Exercise: Where a line of the material contains the string "agent", copy that line.

Records supplied below:

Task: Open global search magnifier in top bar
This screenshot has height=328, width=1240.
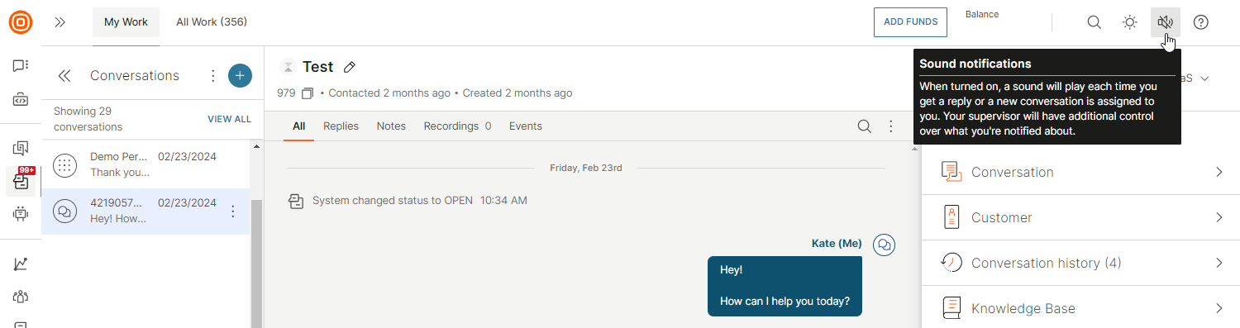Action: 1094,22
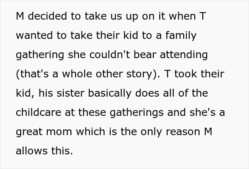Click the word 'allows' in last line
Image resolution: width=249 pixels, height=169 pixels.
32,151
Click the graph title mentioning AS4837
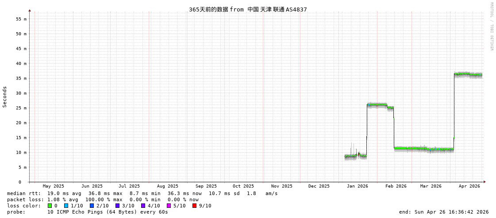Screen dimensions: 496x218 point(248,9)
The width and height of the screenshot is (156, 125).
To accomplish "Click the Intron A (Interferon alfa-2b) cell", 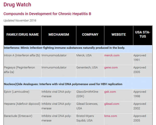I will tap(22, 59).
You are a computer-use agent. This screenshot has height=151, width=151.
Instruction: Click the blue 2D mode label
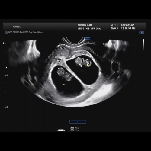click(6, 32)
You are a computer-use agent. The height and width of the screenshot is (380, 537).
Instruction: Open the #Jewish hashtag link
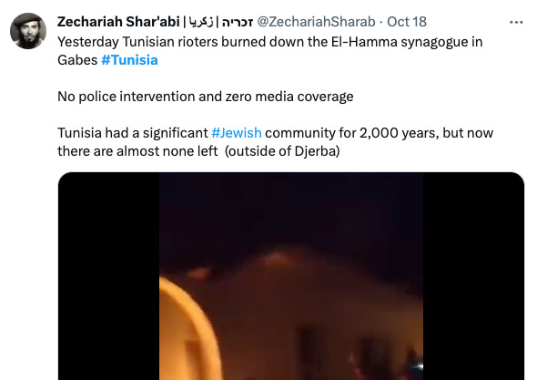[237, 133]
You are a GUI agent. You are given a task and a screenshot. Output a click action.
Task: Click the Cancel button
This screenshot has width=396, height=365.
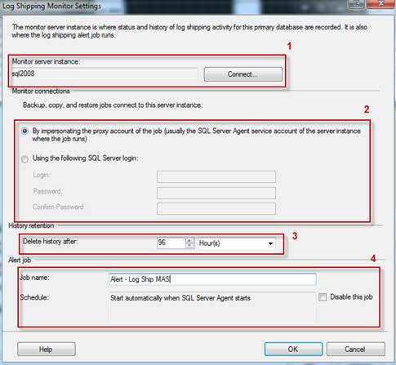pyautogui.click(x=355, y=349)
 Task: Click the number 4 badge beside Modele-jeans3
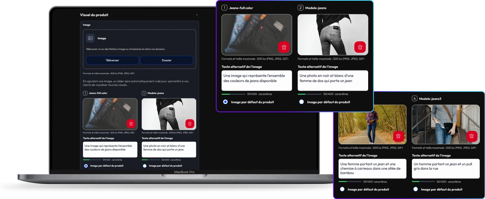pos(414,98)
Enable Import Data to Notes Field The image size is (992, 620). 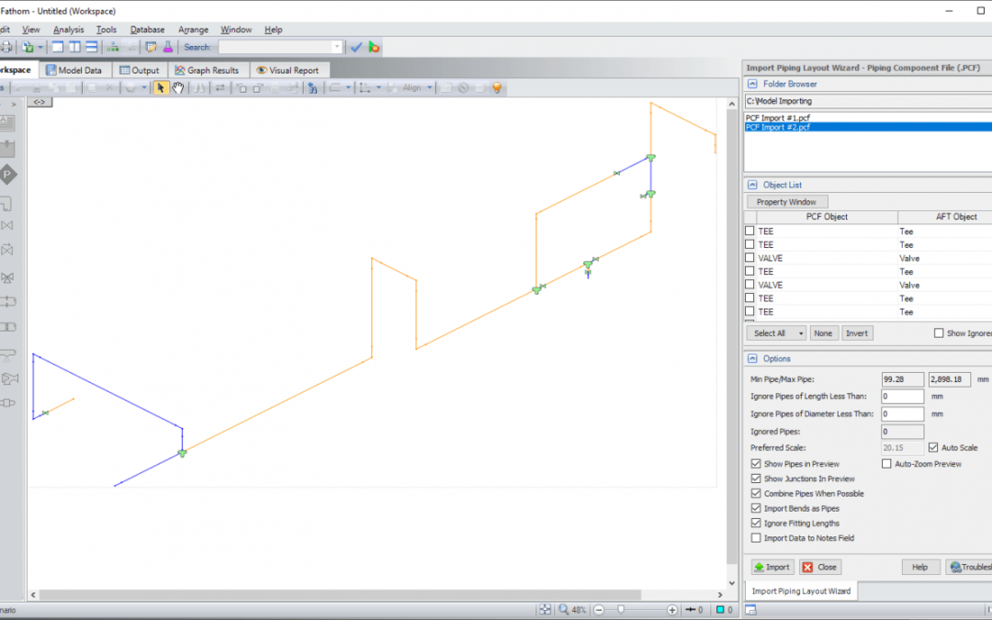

End of Records supplied.

Output of the task:
You are a computer-use agent. This screenshot has height=151, width=151.
You are a computer-use agent. The height and width of the screenshot is (380, 537).
You are a GUI agent. You are given a task and a screenshot. Output a click action.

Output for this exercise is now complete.